Das FG gab den Kla­gen in bei­den Fällen statt. Die be­tref­fende Kläge­rin könne sich für die Steu­er­frei­heit der streit­be­fan­ge­nen Umsätze je­weils auf das Uni­ons­recht be­ru­fen. Auf die Re­vi­sion des Fi­nanz­amts hob der BFH im Ver­fah­ren XI R 8/13 das Ur­teil des FG auf und wies die Klage ab. Im Ver­fah­ren XI R 38/13 hatte die Re­vi­sion des Fi­nanz­amts da­ge­gen kei­nen Er­folg.

Die Gründe:

+++ XI R 8/13 +++
Die Steu­er­be­frei­ung der mit dem Be­trieb ei­nes Kran­ken­hau­ses eng ver­bun­de­nen Umsätze nach § 4 Nr. 16 Buchst. b UStG a.F. i.V.m. § 67 AO ist hin­sicht­lich der 40-Pro­zent-Grenze uni­ons­rechts­kon­form. Diese Grenze verstößt zu­dem nicht ge­gen den Grund­satz der mehr­wert­steu­er­recht­li­chen Neu­tra­lität. So­weit der na­tio­nale Ge­setz­ge­ber in § 4 Nr. 16 Buchst. b UStG a.F. auf die Verhält­nisse des vor­an­ge­gan­gen Ka­len­der­jahrs ab­ge­stellt hat, wofür das Uni­ons­recht keine Grund­lage bie­tet, war der Streit­fall hier­von nicht be­trof­fen.

+++ XI R 38/13 +++
Der Se­nat schließt sich der Recht­spre­chung des V. Se­nats des BFH an, der mit Ur­teil vom 23.10.2014 (V R 20/14) ent­schie­den hat, dass die na­tio­nale Re­ge­lung in § 4 Nr. 14 Buchst. b S. 2 Dop­pel­buchst. aa UStG nicht den uni­ons­recht­li­chen Vor­ga­ben ent­spricht.

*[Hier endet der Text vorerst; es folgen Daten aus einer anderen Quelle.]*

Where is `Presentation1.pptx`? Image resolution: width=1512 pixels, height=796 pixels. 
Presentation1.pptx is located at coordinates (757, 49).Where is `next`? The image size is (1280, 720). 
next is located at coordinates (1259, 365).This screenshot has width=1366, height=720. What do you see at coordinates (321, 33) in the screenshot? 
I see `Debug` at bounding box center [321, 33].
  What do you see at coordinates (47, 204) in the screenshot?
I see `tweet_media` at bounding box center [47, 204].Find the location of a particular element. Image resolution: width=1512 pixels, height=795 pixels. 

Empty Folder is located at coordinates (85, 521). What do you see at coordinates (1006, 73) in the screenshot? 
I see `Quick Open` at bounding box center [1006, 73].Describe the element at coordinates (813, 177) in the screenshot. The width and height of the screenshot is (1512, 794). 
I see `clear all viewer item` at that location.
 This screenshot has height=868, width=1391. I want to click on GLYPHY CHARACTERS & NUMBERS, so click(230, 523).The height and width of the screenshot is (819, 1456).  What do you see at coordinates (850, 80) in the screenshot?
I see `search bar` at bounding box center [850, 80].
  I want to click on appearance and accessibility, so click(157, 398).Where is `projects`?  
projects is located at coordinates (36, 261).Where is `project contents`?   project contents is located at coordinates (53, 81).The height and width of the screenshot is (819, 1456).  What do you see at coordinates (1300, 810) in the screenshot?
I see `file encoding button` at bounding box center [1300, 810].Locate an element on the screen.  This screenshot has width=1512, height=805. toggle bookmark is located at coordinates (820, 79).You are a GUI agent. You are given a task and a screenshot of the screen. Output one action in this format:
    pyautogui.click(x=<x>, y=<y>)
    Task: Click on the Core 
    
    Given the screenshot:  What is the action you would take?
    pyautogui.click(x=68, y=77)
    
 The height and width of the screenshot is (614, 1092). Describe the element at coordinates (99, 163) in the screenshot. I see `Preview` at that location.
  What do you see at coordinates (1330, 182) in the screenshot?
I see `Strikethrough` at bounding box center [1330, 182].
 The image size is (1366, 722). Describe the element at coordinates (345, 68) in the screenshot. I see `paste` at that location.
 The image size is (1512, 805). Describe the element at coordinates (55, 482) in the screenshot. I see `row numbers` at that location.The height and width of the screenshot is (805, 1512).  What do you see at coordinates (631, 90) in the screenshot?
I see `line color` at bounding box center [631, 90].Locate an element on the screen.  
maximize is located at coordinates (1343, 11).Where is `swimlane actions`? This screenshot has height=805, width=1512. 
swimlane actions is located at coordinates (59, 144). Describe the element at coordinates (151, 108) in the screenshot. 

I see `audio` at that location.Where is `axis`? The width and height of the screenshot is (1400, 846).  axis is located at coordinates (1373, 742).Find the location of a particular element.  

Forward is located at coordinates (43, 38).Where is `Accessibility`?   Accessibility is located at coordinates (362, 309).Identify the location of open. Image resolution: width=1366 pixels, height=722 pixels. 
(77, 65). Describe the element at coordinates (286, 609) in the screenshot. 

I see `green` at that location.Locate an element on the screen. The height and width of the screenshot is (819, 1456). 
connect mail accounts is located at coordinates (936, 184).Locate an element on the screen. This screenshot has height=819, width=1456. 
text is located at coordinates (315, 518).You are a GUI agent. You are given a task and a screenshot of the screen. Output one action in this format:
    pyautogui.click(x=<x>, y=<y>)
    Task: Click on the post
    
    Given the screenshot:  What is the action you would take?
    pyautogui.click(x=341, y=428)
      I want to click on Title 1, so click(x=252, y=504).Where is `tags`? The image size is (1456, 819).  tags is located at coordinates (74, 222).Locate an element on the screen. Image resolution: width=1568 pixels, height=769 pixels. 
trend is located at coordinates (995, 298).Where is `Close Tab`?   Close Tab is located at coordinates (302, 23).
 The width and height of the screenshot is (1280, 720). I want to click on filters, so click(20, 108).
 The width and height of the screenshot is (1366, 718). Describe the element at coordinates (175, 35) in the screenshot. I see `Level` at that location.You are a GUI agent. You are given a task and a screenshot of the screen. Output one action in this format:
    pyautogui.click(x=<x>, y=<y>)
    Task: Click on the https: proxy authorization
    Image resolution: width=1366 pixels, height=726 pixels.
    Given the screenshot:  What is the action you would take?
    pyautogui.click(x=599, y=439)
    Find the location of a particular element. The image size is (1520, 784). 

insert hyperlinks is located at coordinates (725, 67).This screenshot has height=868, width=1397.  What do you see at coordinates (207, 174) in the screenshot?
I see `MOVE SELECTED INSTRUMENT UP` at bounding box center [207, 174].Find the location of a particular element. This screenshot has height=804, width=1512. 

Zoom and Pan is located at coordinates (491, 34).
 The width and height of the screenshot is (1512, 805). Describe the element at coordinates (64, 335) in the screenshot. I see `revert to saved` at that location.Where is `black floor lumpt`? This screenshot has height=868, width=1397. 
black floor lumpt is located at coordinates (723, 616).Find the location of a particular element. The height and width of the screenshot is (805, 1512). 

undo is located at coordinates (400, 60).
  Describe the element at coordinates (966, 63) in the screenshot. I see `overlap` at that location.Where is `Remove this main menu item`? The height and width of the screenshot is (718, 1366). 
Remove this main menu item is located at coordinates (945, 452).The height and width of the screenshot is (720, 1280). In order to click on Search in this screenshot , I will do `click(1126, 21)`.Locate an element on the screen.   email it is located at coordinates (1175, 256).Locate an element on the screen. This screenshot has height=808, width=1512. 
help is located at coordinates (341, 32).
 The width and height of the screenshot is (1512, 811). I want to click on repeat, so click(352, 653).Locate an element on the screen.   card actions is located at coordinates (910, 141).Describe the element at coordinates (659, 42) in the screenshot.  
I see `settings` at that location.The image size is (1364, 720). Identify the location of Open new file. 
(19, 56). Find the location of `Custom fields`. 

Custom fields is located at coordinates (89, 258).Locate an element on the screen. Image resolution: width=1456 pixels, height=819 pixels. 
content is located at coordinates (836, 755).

Der na­tio­nale Ge­setz­ge­ber hat den ihm in­so­weit ein­geräum­ten Er­mes­sens­spiel­raum über­schrit­ten, weil die Re­ge­lung in § 4 Nr. 14 Buchst. b S. 2 Dop­pel­buchst. aa UStG die Steu­er­frei­heit der Leis­tungs­er­brin­gung in pri­va­ten Kran­kenhäusern un­ter einen so­zi­al­ver­si­che­rungs­recht­li­chen Be­darfs­vor­be­halt stellt, der mit dem Uni­ons­recht nicht ver­ein­bar ist. Die Kläge­rin in die­sem Ver­fah­ren kann sich da­her für die Steu­er­frei­heit der streit­be­fan­ge­nen Umsätze un­mit­tel­bar auf Art. 132 Abs. 1 Buchst. b der Mehr­wert­steu­er­sys­tem­richt­li­nie be­ru­fen, des­sen Vor­aus­set­zun­gen sie erfüllt.